Joe 2:11  And יהוה shall give forth His voice before His army, for His camp is very great, for mighty is the doer of His word. For the day of יהוה is great and very awesome, and who does bear it?
 
Joe 2:31  the sun is turned into darkness, and the moon into blood, before the coming of the great and awesome day of יהוה.
 
Joe 3:14  Crowds, crowds in the valley of decision! For the day of יהוה is near in the valley of decision.
 
Amo 5:16-20  Therefore יהוה Elohim of hosts, יהוה, said this, “There is wailing in all open squares, and in all the streets they say, ‘Alas! Alas!’ and shall call the farmer to mourning, and skilled lamenters to wailing. 
“And in all vineyards there is wailing, for I pass through your midst,” said יהוה. 
Woe to you who are longing for the day of יהוה! What does the day of יהוה mean to you? It is darkness, and not light, 
as when a man flees from a lion, and a bear shall meet him; or entered his house, rested his hand on the wall, and a serpent shall bite him. 
Is not the day of יהוה darkness, and not light? Is it not very dark, with no brightness in it?
 
Oba 1:15  “For the day of יהוה is near upon all the nations.
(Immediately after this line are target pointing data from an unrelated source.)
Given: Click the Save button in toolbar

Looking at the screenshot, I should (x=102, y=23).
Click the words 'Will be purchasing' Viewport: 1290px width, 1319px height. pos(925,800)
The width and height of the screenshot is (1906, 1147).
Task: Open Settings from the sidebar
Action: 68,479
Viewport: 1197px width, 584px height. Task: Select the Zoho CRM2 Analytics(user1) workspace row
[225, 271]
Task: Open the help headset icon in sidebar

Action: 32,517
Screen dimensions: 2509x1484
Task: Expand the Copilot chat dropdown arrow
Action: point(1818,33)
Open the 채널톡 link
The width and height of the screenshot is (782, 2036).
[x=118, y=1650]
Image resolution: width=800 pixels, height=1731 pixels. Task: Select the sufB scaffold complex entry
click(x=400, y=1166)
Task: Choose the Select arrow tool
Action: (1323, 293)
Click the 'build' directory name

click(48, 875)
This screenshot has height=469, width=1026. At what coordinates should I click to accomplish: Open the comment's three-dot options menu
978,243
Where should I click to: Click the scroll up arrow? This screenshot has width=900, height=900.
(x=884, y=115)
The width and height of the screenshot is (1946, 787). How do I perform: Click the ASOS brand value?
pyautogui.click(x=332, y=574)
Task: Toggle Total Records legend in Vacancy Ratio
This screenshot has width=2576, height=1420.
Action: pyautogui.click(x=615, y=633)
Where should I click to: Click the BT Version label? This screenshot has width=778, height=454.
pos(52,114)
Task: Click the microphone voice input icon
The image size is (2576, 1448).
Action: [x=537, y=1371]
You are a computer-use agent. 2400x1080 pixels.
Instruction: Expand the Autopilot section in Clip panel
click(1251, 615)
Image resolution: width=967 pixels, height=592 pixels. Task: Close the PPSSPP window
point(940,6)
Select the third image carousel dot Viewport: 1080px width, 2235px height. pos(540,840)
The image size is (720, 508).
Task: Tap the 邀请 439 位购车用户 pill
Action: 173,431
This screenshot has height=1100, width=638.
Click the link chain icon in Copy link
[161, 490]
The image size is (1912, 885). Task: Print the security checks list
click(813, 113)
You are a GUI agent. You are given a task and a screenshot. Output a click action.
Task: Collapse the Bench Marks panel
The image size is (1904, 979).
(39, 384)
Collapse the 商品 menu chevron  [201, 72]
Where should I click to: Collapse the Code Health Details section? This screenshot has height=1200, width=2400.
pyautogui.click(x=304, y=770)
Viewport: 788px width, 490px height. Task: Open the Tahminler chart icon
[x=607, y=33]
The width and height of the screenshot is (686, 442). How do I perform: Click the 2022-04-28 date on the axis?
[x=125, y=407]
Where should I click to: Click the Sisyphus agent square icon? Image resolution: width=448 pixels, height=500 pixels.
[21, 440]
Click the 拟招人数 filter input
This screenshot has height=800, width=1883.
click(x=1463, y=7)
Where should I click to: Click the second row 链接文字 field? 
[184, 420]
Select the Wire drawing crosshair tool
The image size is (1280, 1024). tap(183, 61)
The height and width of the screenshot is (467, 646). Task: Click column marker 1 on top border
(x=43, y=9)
As you have done, it shall be done to you, your reward shall come back on your own head.
 
Zep 1:7  Hush! in the presence of the Master יהוה. For the day of יהוה is near, for יהוה has prepared a slaughter, He has set apart His invited ones.
 
Zep 1:14  Near is the great day of יהוה, near and hurrying greatly, the noise of the day of יהוה. Let the mighty man then bitterly cry out!
 
Mal 4:5  “See, I am sending you Ěliyah the prophet before the coming of the great and awesome day of יהוה.
 
Act 2:20  ‘The sun shall be turned into darkness, and the moon into blood, before the coming of the great and splendid day of יהוה.
 
1Th 5:2  For you yourselves know very well that the day of יהוה comes as a thief in the night.
 
2Th 2:2  not to become easily unsettled in mind or troubled, either by spirit or by word or by letter, as if from us, as if the day of יהוה has come.
 

2Pe 3:10  But the day of יהוה shall come as a thief in the night, in which the heavens shall pass away with a great noise, and the elements shall melt with intense heat, and the earth and the works that are in it shall be burned up.

 

Now, after reading all these verses, ask yourself: which definition truly matches the biblical usage? Is the Day of YHVH a peaceful Sunday celebration? Or is it a day of divine judgment upon the Earth?